* _Record excerpts_:
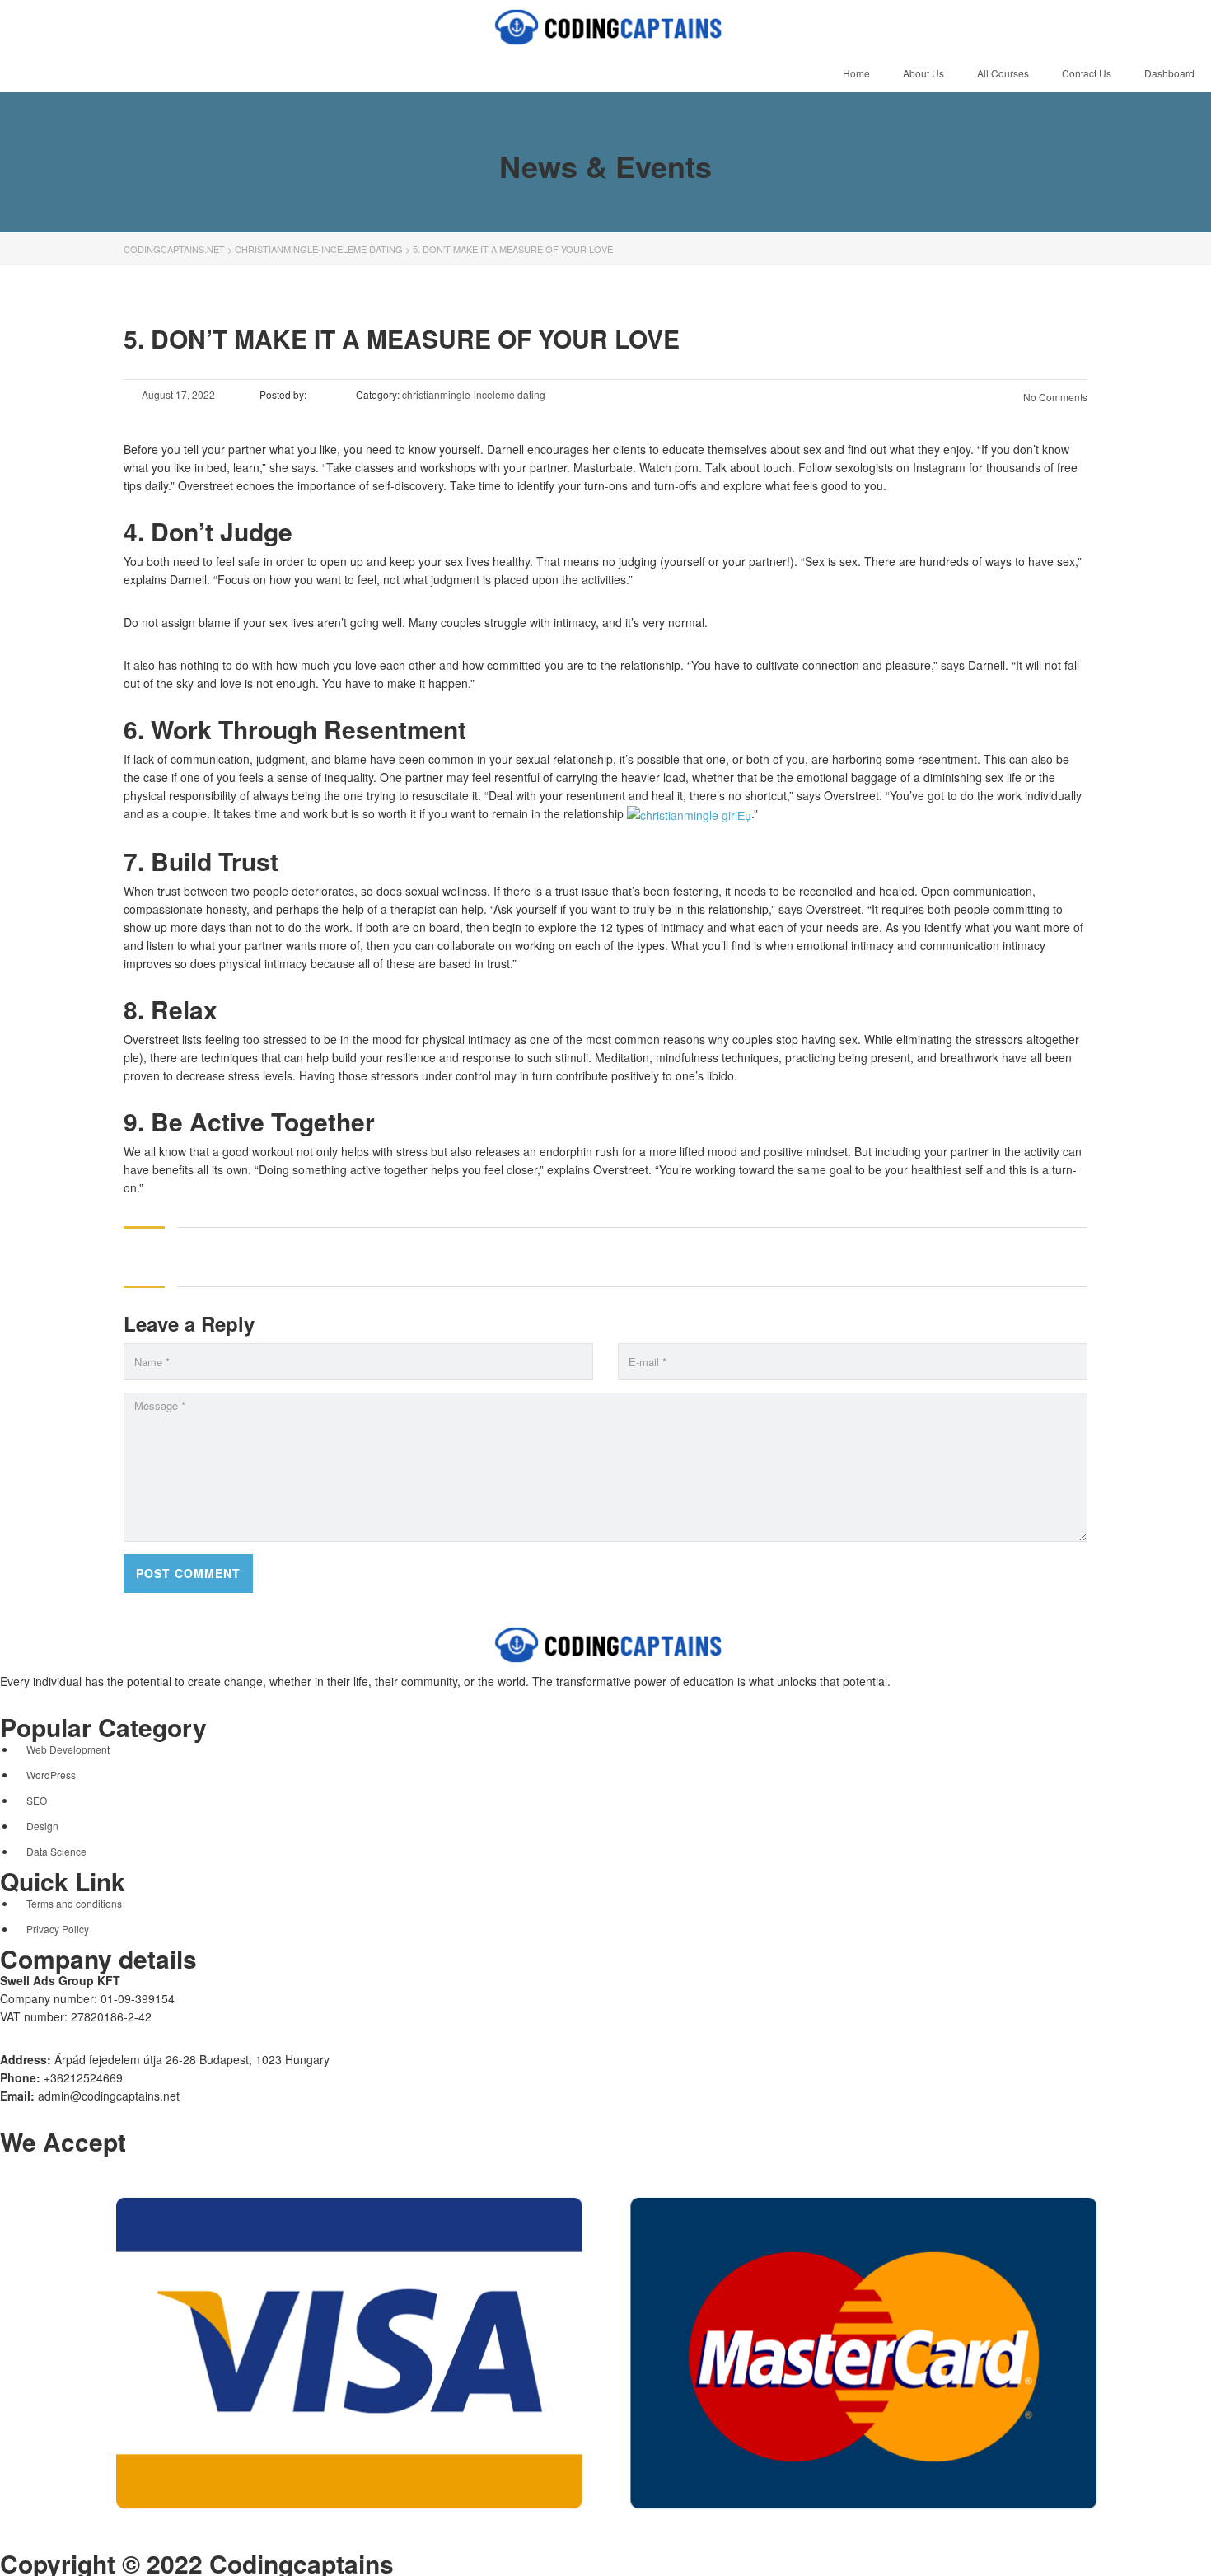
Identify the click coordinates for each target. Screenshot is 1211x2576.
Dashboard (1169, 73)
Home (856, 73)
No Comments (1054, 397)
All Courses (1003, 73)
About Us (923, 73)
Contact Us (1086, 73)
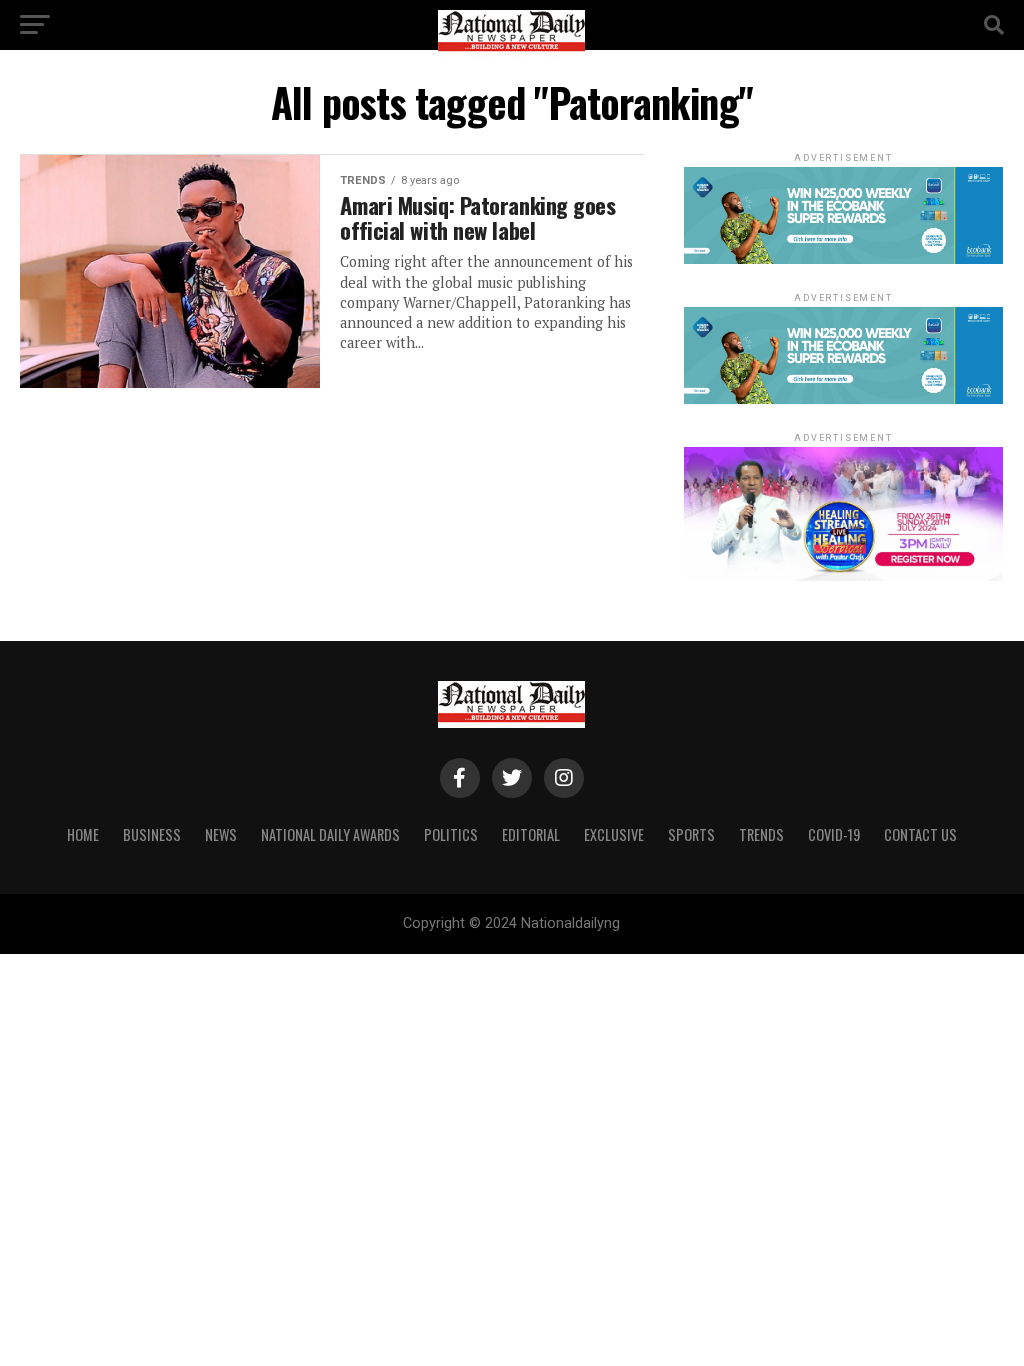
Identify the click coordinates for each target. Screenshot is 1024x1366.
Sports (691, 834)
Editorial (531, 834)
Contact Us (920, 834)
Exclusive (614, 834)
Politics (451, 834)
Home (83, 834)
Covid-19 (834, 834)
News (221, 834)
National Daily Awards (330, 834)
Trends (761, 834)
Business (152, 834)
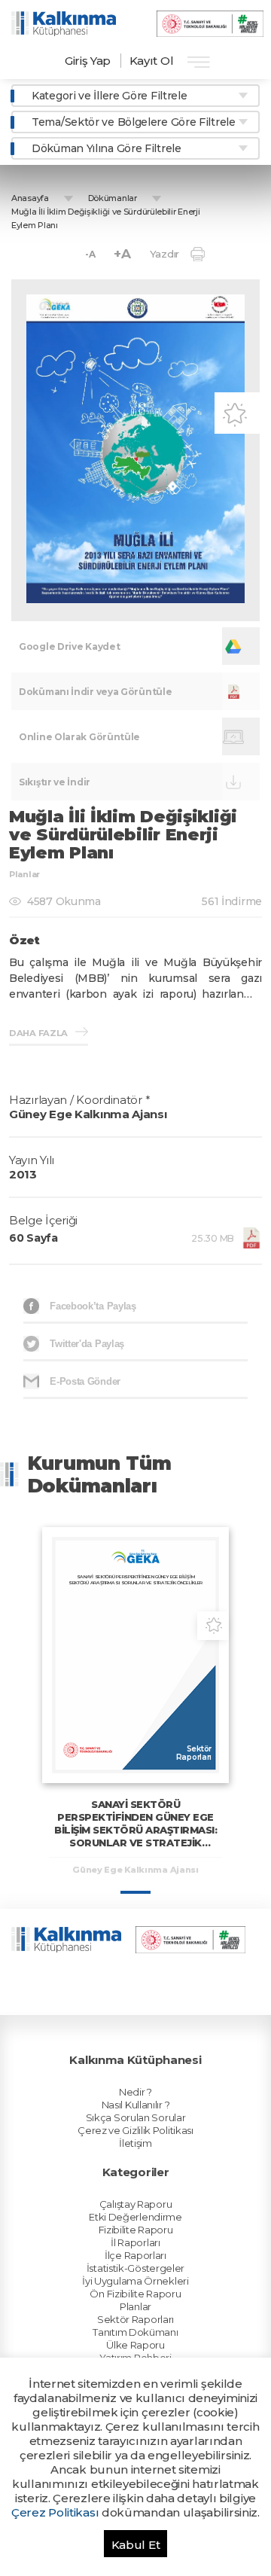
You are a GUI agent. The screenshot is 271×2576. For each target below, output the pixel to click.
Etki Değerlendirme (135, 2217)
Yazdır (164, 254)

* _Instructions for the task_: Give back an exact copy of only the lines from the one with "Trends (761, 834)" through the final line of the material, both included. Pictures do not belong in it.

* _Output for this task_:
Trends (761, 834)
Business (152, 834)
You are a GUI agent. The screenshot is 271×2576. For each target below, output the pixel to click.
Etki Değerlendirme (135, 2217)
Yazdır (164, 254)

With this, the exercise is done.